Australia’s competition watchdog has rejected Google’s attempt to waylay concerns surrounding its acquisition of Fitbit, with a final decision on the takeover to be made in March next year.

In November last year, tech giant Google acquired health and fitness wearables company Fitbit for $2.1 billion, leading to significant competition concerns around the world, and a number of investigations by regulators.

The Australian Competition and Consumer Commission (ACCC) published a statement of issues in June 2020 outlining its concerns around the acquisition.

Google has sought to address the competition concerns of regulators by offering a court enforceable undertaking that it would behave in certain ways towards rival wearable manufacturers, not use any health data for advertisers and in some cases allow competing businesses to access health and fitness data.
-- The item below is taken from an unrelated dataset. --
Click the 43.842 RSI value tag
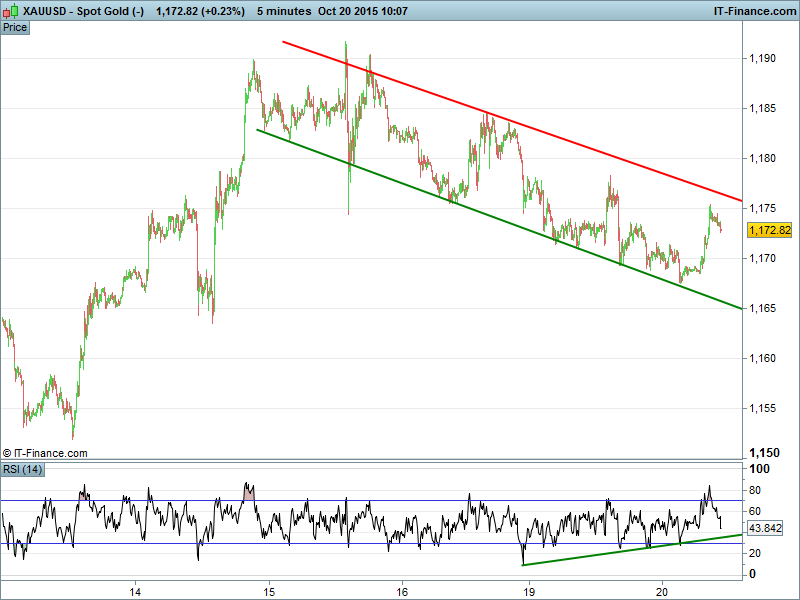Image resolution: width=800 pixels, height=600 pixels. click(x=765, y=527)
But the ACCC has rejected this offering and will make a final decision on the acquisition by 25 March next year.

“The ACCC continues to have concerns that Google’s acquisition of Fitbit may result in Fitbit’s rivals, other than Apple, being squeezed out of the wearables market, as they are reliant on Google’s Android system and other Google services to make their devices work effectively,” ACCC chair Rod Sims said.
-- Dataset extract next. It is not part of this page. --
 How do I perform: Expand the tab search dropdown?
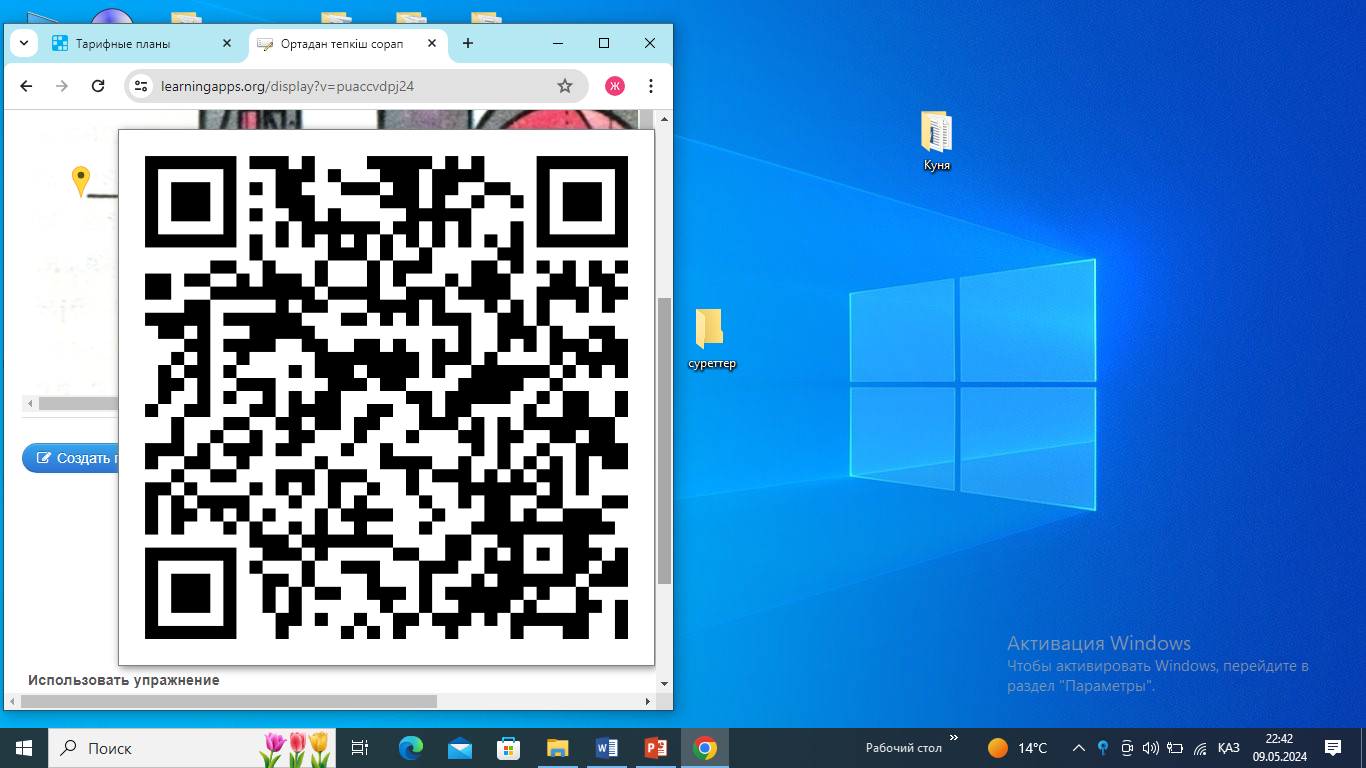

The competition watchdog is also concerned about the impact of the takeover on Google’s power in terms of its collection of user data and online advertising in the health markets, Sims said.
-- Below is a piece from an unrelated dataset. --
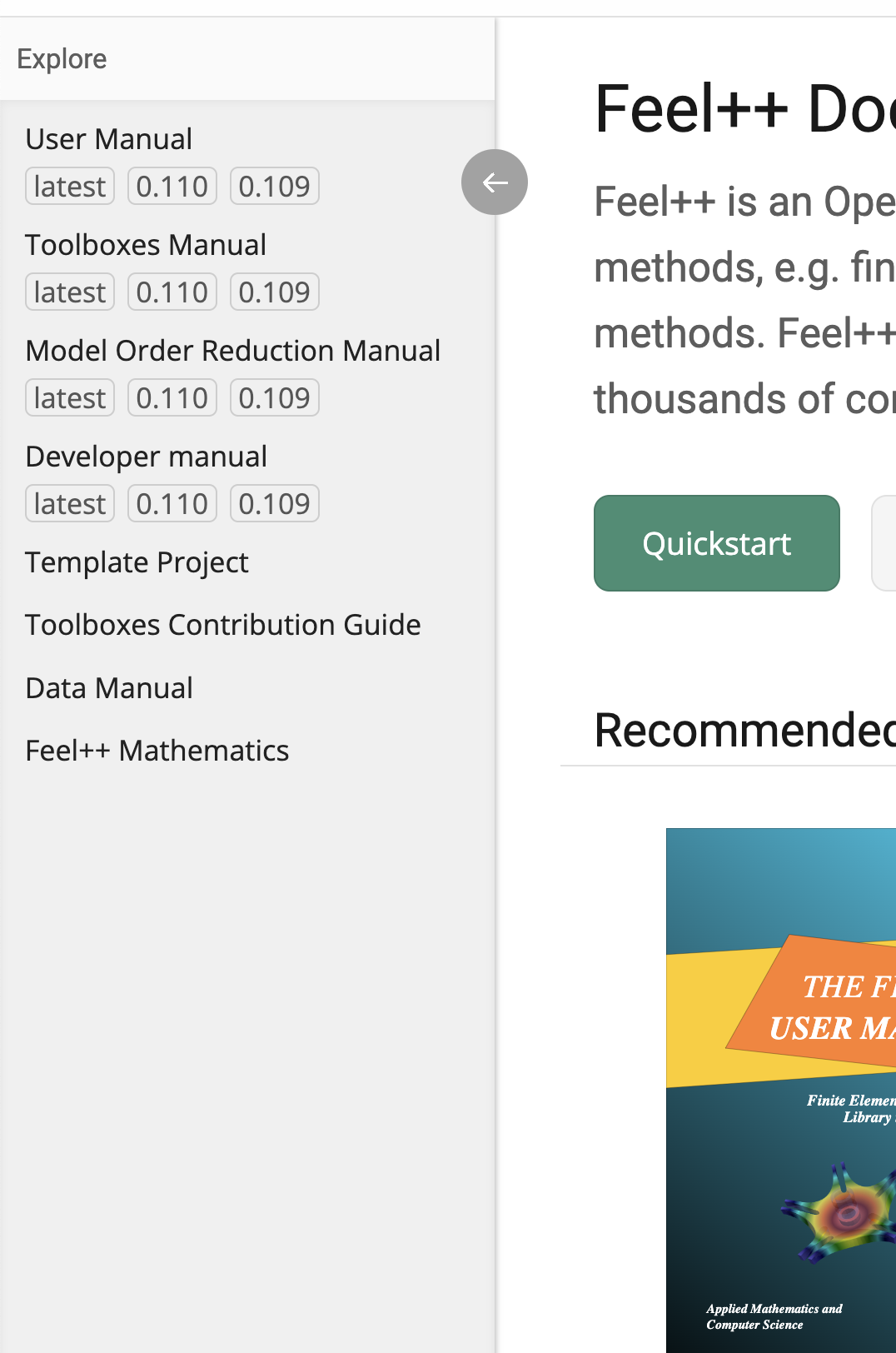Open Feel++ Mathematics page
Screen dimensions: 896x1353
[x=157, y=751]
“We are also continuing to investigate the acquisition’s potential impact on wearable operating systems,” he said.

“The acquisition may result in Google becoming the default provider of wearable operating systems for non-Apple devices and give it the ability to be a gatekeeper for wearables data, similar to the position it holds for smartphones which licence the Android operating system.

“Wearable devices such as smart watches are becoming more important in Australians’ online lives, and the user data these devices collect is likely to become increasingly valuable.

“The competition impacts of Google acquiring Fitbit to expand into these important markets need to be very carefully considered.”

The ACCC’s decision is in contrast to the European Union, which recently accepted Google’s offering of the enforceable undertaking, with the acquisition having received conditional clearance in Europe. The US government is yet to make a decision on the issue.

“While we are aware that the European Commission recently accepted a similar undertaking from Google, we are not satisfied that a long term behavioural undertaking of this type in such a complex and dynamic industry could be effectively monitored and enforced in Australia,” Sims said.

“We recognise we are a smaller jurisdiction and that a relatively small percentage of Fitbit and Google’s business takes place here, however the ACCC must reach its own view in relation to the proposed acquisition given the importance of both companies to commerce in Australia.”